Mon, 06/08/2015 - 10:15pm

    Dear Editor:

    The myth about tax cuts that business friendly politicians use to dupe the taxpaying public is that tax cuts for businesses and the wealthy somehow benefits everyone. Over the decades we have swallowed this myth hook, line and sinker. In the end, it is the wage earners who suffer from regressive tax policy while others reap the benefits.

    Gov. Paul LePage’s regressive tax proposal is so bold in shifting tax burdens to the wage earners and homeowners that even some of his staunchest confederates find it hard to swallow. But Rep. Stephanie Hawke (R-Boothbay) is undeterred in keeping regressive tax policies on the table. She is co-sponsoring LD 1146, which gives business owners such as herself another undeserved free ride on taxpayers' backs.

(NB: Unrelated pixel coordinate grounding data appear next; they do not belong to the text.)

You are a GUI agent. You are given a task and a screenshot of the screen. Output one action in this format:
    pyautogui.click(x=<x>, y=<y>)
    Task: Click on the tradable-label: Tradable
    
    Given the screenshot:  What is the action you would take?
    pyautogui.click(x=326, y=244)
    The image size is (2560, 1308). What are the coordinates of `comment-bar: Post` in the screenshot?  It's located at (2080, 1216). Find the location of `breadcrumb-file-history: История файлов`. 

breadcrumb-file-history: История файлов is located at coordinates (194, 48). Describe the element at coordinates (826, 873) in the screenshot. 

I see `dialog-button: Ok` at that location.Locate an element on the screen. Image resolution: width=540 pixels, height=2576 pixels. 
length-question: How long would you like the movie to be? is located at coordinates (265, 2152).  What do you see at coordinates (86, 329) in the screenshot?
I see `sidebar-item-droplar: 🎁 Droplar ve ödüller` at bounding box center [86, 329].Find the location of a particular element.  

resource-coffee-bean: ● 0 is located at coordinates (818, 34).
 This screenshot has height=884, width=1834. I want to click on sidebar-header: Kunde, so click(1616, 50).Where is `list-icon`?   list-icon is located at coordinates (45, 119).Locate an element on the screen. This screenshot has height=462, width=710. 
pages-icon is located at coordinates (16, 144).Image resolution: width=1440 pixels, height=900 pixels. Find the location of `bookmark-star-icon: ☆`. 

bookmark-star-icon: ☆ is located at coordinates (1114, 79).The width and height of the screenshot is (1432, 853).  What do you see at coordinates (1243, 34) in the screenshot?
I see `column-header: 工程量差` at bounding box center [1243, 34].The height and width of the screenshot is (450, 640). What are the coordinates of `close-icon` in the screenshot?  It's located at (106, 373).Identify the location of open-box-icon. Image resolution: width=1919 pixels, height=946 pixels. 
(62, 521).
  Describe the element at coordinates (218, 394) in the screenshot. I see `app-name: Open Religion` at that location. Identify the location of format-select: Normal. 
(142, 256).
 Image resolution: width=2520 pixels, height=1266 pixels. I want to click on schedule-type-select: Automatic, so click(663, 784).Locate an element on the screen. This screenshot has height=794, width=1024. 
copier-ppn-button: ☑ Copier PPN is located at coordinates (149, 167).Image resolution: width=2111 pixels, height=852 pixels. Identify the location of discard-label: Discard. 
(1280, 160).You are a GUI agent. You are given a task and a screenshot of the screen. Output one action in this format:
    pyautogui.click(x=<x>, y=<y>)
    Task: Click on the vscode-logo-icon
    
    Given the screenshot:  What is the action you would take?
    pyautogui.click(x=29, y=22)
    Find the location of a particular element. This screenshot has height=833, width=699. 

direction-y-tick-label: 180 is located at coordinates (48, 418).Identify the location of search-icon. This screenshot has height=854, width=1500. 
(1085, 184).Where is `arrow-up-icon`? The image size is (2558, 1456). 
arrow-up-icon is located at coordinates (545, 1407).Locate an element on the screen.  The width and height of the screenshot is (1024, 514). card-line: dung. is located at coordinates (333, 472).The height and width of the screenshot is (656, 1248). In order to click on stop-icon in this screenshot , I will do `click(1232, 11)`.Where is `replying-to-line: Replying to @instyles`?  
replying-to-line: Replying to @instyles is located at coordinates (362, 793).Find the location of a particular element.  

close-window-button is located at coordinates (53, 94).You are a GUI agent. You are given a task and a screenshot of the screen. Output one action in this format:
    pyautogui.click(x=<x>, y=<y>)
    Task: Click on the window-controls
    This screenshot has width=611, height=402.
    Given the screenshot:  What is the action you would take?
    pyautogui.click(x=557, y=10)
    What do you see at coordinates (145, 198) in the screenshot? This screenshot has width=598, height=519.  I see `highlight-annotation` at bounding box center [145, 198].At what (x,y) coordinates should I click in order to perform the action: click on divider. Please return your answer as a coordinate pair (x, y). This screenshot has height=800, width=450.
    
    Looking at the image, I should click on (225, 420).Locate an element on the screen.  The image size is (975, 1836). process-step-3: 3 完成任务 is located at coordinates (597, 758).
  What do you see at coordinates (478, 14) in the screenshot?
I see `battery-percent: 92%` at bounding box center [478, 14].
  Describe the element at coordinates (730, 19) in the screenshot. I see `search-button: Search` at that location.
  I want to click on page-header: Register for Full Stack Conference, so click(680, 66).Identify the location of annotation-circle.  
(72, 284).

    LD 1146 is regressive in that it lowers the tax rate on capital gains on the sale of business property to a mere 3 percent. This is less than half the rate of what wage earners pay on their income.

    There are two arguments that business friendly politicians put forward to convince us to pay their share of the tax bill. First they will say that it incentivizes businesses. Most people go into business to be their own boss and to make the most of their opportunity to build a valuable and profitable business. If someone is looking for a tax incentive to go into business; that’s not business, it’s taxpayer subsidized capitalism.

    The other argument you will hear is that their tax savings will stimulate the economy via “trickle down economics.” To accept this assumption as true is to beg the question: why not just raise the standard deduction so everyone benefits more fairly from a tax reduction stimulus?

    The answer of course is that the business friendly politicians want to stimulate their business clients’ economies, not ours. That is why these proposals are so regressive and do nothing for the average wage earner except to leave them to pay the taxes that others avoid using these special interest loopholes.

    Let’s tell Rep. Hawke that she should pay her fair share of taxes like the rest of us.